Skip to content

boberle/refci

Folders and files

NameName
Last commit message
Last commit date

Latest commit

 

History

5 Commits
 
 
 
 
 
 
 
 
 
 

Repository files navigation

REFCI - Regular Expression For Classe Instances

Introduction

Regular expressions features on arbitrary class instances.
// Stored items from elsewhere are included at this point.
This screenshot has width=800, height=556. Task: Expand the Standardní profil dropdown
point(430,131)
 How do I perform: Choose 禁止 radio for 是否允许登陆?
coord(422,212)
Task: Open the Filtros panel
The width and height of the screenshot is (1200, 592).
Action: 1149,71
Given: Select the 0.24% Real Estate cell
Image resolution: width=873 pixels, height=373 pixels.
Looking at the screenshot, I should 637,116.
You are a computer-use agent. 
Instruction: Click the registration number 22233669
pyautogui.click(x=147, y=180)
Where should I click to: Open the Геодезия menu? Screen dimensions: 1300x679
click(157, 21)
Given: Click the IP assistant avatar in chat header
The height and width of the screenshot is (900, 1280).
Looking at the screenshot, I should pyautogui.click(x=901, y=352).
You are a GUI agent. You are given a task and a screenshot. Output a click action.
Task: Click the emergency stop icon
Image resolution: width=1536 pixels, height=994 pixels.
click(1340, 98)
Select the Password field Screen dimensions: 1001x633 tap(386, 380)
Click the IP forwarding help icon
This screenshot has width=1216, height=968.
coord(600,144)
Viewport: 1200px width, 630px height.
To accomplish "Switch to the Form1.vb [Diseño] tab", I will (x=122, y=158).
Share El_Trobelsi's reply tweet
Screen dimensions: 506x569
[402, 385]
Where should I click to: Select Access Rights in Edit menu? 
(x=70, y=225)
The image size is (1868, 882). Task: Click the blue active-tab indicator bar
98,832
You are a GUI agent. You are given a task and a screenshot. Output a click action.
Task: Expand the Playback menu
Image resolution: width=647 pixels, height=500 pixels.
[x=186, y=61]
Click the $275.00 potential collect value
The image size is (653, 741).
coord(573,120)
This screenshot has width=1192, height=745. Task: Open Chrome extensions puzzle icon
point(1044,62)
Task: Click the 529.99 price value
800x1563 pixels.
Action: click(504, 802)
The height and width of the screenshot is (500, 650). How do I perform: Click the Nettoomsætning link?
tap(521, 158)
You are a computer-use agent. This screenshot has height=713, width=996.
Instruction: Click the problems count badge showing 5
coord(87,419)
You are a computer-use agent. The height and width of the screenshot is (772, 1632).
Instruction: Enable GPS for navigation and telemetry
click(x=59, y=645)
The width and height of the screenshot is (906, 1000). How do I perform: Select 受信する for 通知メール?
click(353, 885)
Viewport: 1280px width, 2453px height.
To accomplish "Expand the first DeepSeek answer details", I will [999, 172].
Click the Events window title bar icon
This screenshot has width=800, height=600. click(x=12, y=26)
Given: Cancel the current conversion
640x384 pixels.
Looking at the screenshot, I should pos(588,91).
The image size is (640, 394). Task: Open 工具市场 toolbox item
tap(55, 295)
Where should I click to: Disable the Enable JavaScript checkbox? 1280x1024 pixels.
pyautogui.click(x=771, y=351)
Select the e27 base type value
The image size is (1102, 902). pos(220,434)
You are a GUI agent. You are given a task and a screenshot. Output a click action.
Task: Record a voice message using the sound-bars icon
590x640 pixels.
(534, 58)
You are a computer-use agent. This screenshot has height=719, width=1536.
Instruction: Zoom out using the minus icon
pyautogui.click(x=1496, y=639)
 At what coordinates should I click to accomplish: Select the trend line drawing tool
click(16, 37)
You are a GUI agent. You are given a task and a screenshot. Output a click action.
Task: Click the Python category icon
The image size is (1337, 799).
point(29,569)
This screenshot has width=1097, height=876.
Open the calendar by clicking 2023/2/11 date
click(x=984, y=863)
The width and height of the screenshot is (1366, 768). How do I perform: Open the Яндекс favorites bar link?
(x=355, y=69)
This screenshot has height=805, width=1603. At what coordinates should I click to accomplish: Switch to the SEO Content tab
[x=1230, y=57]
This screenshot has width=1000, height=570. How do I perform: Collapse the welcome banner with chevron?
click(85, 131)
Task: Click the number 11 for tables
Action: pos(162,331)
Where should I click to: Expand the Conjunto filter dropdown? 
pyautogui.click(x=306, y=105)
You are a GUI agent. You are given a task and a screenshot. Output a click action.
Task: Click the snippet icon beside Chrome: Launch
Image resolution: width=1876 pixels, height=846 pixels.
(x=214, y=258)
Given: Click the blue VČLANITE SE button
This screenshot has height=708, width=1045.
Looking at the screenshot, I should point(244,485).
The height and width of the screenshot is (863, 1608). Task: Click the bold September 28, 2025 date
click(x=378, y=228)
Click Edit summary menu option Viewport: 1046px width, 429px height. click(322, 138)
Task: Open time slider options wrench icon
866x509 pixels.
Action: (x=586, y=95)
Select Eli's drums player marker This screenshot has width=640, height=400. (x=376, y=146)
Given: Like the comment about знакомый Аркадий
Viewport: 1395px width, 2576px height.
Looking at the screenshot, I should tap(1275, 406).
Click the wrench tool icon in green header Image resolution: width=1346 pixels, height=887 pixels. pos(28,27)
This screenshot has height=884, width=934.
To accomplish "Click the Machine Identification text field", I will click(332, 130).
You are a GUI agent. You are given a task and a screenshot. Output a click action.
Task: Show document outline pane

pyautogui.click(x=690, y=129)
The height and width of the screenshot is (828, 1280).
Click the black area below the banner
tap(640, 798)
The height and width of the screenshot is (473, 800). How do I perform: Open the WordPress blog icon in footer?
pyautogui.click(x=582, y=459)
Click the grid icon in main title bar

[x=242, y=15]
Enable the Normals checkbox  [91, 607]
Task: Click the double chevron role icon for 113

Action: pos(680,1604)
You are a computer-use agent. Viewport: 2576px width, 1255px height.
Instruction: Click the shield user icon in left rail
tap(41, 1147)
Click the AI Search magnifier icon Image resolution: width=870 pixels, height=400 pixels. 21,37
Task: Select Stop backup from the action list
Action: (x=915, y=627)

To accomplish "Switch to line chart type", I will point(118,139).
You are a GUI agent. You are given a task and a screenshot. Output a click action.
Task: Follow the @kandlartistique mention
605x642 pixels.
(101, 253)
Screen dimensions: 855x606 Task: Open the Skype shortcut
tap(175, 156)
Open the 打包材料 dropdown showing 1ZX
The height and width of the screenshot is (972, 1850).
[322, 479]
It is somewhat similar to TokensRegex or CQL, but is implemented in Python and offers some specific features.

Here is an example:

Let's say that you have a list of tokens, each token being an object, with

  • the form (form),
  • the part of speech (pos),
  • the length of the form (length):
tokens = [
    Token('The',    'determiner',   3),
    Token('little', 'adjective',    6),
    Token('cats',   'noun',         4),
    Token('eat',    'verb',         3),
    Token('a',      'determiner',   1),
    Token('fish',   'noun',         4),
    Token('.',      'punctuation',  1),
]

Then you can search patterns:

  • a noun: [pos="noun"]
  • a noun with more than 3 characters: [pos="noun" length>3]
  • a noun beginning with a c: [pos="noun" form=/c.*/]
  • a noun with a determiner before it: [pos="determiner"][pos="noun"]
  • a noun phrase with a determiner, then 0, 1 or more adjectives, then a noun: [pos="determiner"][pos="adjective"]*[pos="noun"]
  • and much, much more...

Quickstart

Setup

Let's define a Token class with a named tuple. The class has the following attributs:

  • form,
  • lemma,
  • pos (part of speech),
  • is_upper (whether the form starts with an upper case letter),
  • length.
from collections import namedtuple

Token = namedtuple('Token', 'form lemma pos is_upper length')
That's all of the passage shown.